La legge voluta dalla Lega è al centro delle polemiche per motivazioni politiche ed economiche: i Governatori del Sud, anche di Forza Italia, denunciano il declassamento del Meridione e la crescita delle disparità tra “aree ricche e aree povere”; per evitare questa frattura il Presidente della Sicilia, il forzista Schifani, ha chiesto che la riforma Calderoli resti ferma sino agli stanziamenti per i Lep (livelli essenziali di prestazione); per interventi “egualitari” nella sanità, nei servizi, nelle infrastrutture occorrono – secondo studi europei – 170 miliardi. Ma nel bilancio dello Stato questa somma non c’è; anzi il ministro dell’Economia è alla ricerca di tagli corposi per decine di miliardi per non rompere con Bruxelles.

Quanti anni la legge Calderoli dovrà attendere o avremo, come molti temono, un’Italia a pelle di leopardo, con Regioni “autonome” e altre paralizzate? Sul piano politico tutte le opposizioni, di sinistra e di centro, sono concordi sulla strada referendaria.

Premierato elettivo.

La proposta Meloni ha tempi più lunghi (occorrono quattro “letture” parlamentari); ma il vero nodo è politico: manca ancora il “sistema elettorale” per l’uomo (o la donna) solo al comando; le trattative con Renzi – che chiedeva il doppio turno come per i sindaci – sono fallite; non c’è inoltre una completa riscrittura dell’impianto costituzionale, con una proposta che riduce sensibilmente il ruolo del Quirinale e del Parlamento. Un vuoto di potere.

Oltre al merito (sistema parlamentare o presidenziale), colpisce il clima di scontro governo-opposizione: nel ’47 la Carta fu varata con un ampio consenso, da De Gasperi a Togliatti, da Nenni a Einaudi; oggi si procede tra gli insulti. Non è un buon viatico. Sul piano europeo, dopo la caduta di Macron, l’Italia sarebbe l’unico paese “presidenzialista”; sulla riforma appare fredda la Lega, ma acconsente per favorire il varo della Legge Calderoli, mentre Forza Italia ha chiesto la riforma della Giustizia. Tre partiti, tre proposte diverse: coincideranno?

Separazione delle carriere dei magistrati.

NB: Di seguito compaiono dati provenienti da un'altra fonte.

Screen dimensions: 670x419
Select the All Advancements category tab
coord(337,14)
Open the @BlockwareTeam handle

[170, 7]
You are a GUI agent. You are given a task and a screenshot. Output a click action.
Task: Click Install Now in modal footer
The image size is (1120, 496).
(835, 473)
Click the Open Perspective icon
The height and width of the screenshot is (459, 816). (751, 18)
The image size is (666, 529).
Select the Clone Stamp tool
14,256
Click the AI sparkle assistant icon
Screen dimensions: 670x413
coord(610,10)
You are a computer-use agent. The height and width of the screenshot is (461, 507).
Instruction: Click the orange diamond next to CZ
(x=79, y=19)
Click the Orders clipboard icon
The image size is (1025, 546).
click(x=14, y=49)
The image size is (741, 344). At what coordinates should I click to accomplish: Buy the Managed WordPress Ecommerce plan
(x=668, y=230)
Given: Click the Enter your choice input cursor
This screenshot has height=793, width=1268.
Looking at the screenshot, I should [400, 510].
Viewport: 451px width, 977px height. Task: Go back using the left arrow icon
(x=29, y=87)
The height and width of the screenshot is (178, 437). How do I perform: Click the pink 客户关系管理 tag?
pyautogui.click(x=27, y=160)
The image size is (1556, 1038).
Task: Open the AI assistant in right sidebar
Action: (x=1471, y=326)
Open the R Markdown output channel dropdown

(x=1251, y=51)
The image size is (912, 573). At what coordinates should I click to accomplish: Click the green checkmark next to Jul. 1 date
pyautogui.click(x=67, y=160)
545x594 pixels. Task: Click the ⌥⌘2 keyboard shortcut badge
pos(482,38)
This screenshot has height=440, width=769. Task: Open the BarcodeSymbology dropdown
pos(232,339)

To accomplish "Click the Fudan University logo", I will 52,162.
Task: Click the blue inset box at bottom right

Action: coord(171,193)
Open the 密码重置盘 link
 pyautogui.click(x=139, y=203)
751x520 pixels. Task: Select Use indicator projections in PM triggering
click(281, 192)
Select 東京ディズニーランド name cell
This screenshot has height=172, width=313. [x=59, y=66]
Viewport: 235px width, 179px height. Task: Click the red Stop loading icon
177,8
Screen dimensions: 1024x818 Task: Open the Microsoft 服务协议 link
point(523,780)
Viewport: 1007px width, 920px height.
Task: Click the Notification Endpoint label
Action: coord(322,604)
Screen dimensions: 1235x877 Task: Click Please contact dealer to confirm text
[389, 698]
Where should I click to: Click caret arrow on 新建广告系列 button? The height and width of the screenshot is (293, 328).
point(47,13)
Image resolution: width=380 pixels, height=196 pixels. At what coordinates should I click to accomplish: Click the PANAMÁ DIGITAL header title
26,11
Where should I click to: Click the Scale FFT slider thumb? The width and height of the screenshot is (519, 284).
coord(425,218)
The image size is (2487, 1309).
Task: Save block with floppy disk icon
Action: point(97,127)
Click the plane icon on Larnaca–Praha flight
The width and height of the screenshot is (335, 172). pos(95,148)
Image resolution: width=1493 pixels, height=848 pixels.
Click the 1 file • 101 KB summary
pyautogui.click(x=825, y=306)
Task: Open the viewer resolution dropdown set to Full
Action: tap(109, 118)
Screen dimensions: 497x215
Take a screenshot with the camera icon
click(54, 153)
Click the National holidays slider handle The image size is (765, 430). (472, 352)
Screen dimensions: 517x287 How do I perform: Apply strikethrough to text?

Su questa proposta del ministro Nordio le opposizioni si dividono: le sinistre (Pd, M5S, Avs) sono fermamente contrarie a un provvedimento che ritengono lesivo dell’autonomia della Magistratura, prevista dalla Costituzione; a favore i Centristi (Calenda e Renzi) che lamentano un potere esorbitante delle toghe. Secondo l’Associazione Nazionale Magistrati il ddl Nordio, contro la rigida divisione tra giudici della Procura e del Tribunale, rappresenta un duro colpo all’autonomia e all’indipendenza del potere giudiziario, con un ruolo esorbitante del Governo.

Il quarto referendum proposto dalla Cgil intende cancellare diverse norme del Job’s Act “per dare a tutti i lavoratori il diritto alla reintegrazione del posto di lavoro nel caso di licenziamento illegittimo, anche nelle imprese con meno di quindici dipendenti, per superare la precarietà dei contratti a termine, per rendere più sicuro il sistema degli appalti”.

L’iniziativa del sindacato di Landini cade in un contesto sociale difficile, in particolare per le continue tragedie sul lavoro: ultima, drammatica, quella di Latina con “l’omicidio” del bracciante agricolo indiano Satnam.

I referendum, per essere validi, dovranno raggiungere la maggioranza assoluta degli elettori; questo richiederà una grande mobilitazione popolare in una fase politica segnata da un crescente astensionismo. Ultimo caso i ballottaggi di domenica scorsa con il 47% di votanti. Nelle cinque città-capoluogo di Regione ha vinto il “campo largo” guidato dal Pd, da Bari a Firenze, da Potenza a Perugia e Campobasso. Già nelle Europee il centrosinistra aveva ottenuto i migliori risultati nelle aree metropolitane (compresa Torino).

Di fronte a esiti non positivi per la maggioranza, il Presidente del Senato, La Russa, ha proposto l’abolizione del sistema elettorale del doppio turno che scoraggerebbe l’elettorato conservatore. Forse l’inquilino di Palazzo Madama dovrebbe interrogarsi sulle priorità dell’opinione pubblica: riforme costituzionali affastellate secondo le richieste delle diverse forze politiche o interventi per un contesto economico-sociale difficile, anche per il permanere delle guerre?